为了应对数据安全挑战,我国已经出台了一系列法律法规,如《网络安全法》、《数据安全法》和《个人信息保护法》等,对数据安全和个人信息保护制度进行了基本规定。同时,随着《网络数据安全管理条例》等法规的实施,数据安全治理进入法治化新阶段。2025年,数据安全执法力度将进一步加强,为数据安全提供更加有力的法律保障。
在法律法规的框架下,技术创新成为应对数据安全挑战的重要手段。AI技术以其强大的分析能力和决策支持功能,在数据安全治理中展现出独特优势。通过AI赋能,可以实现数据全生命周期的安全管理,增强生成内容的可信度,防止数据泄露和数据投毒等事件。然而,单纯依赖人力或机器防控已难以有效应对挑战,必须确立人机协同、优势互补的新思维,构建完善的人机混合增强智能数据安全治理体系。
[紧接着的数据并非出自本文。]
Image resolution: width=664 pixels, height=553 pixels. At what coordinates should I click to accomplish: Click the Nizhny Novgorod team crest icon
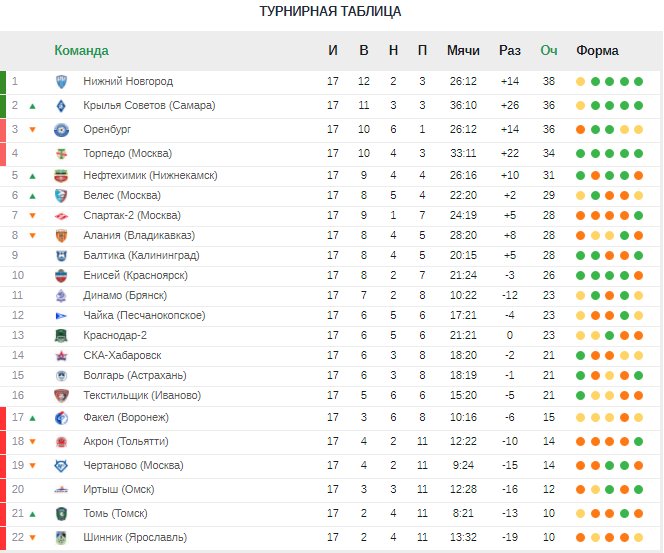click(61, 81)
针对大模型所带来的风险,知道创宇等安全企业已经实现了AI内容安全检测能力与超算服务的融合,构建了多维度内容安全检测场景,全面满足文本、图像、音频、视频等多模态数据的检测需求。同时,安全企业也在技术上持续创新,提升防护能力。2025年,越来越多的安全厂商将转向以AI为特色的安全技术,以加强数据安全能力。
AI赋能的安全产品将具备更强的智能化和自动化特性,能够更快地应对网络威胁,减少潜在损失。这一趋势将推动网络安全行业与产品竞争格局的深刻变革。未来,AI对抗AI将成为数据安全领域的新常态,激发创新,催生出一系列安全新产品与新模式。